Biomedical datasets like RNA-Seq are rich with potential for knowledge discovery, especially when analyzed properly. In this workshop, expert bioinformaticians will share examples and practical approaches that you can put to use immediately utilizing the versatile and flexible T-BioInfo Bioinformatics platform (t-bio.info). The platform has dedicated sections to analyze Exome-Seq, RNA-Seq, Metagenomics and other data types. With a visual an intuitive interface that eliminates the need for coding, any clinician or biologist can prepare complex processing pipelines and deploy powerful machine learning algorithms to extract meaningful insights from large datasets. The approaches tested on this platform can be deployed independently and extended in a familiar environment like Excel or R for post-processing. Learn more and subscribe at: https://edu.t-bio.info/mastering-rnaseq/
This workshop will address critical issues related to Transcriptomics data:
Processing raw Next Generation Sequencing (NGS) data:
1. Next Generation Sequencing data preprocessing:
- Trimming technical sequences
- Removing PCR duplicates
2. RNA-seq based quantification of expression levels:
- Conventional pipelines (looking at known transcripts)

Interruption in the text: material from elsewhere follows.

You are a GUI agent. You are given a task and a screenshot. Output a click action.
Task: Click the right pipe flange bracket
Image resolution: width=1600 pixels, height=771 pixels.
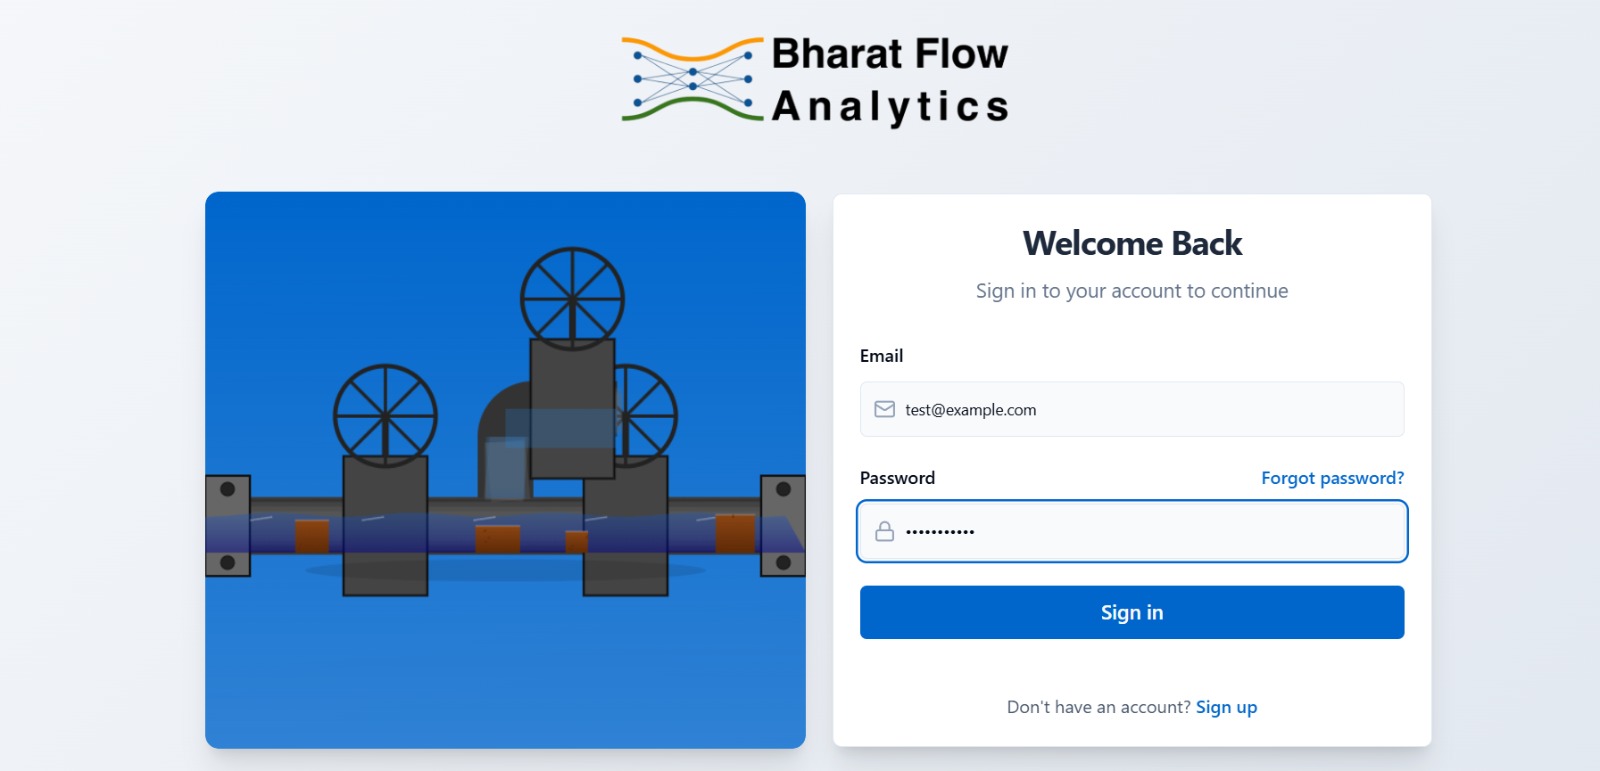pos(783,526)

- Identification of novel isoforms
Analysis of Expression Data Using Machine Learning:
3. Unsupervised analysis of expression data:
- Principal Component Analysis
- Clustering
4. Supervised analysis:
- Differential expression analysis
- Classification, gene signature construction
5. Gene set enrichment analysis
The workshop will include hands-on exercises utilizing public domain datasets: breast cancer cell lines transcriptomic profiles (https://genomebiology.biomedcentral.com/articles/10.1186/gb-2013-14-10-r110), patient-derived xenograft (PDX) mouse model of tumor and stroma transcriptomic profiles (http://www.oncotarget.com/index.php?journal=oncotarget&page=article&op=view&path[]=8014&path[]=23533), and processed data from The Cancer Genome Atlas samples (https://cancergenome.nih.gov/).
Team: The workshops are designed by the researchers at the Tauber Bioinformatics Research Center at University of Haifa, Israel in collaboration with academic centers across the US. Technical support for the workshops is provided by the Pine Biotech team.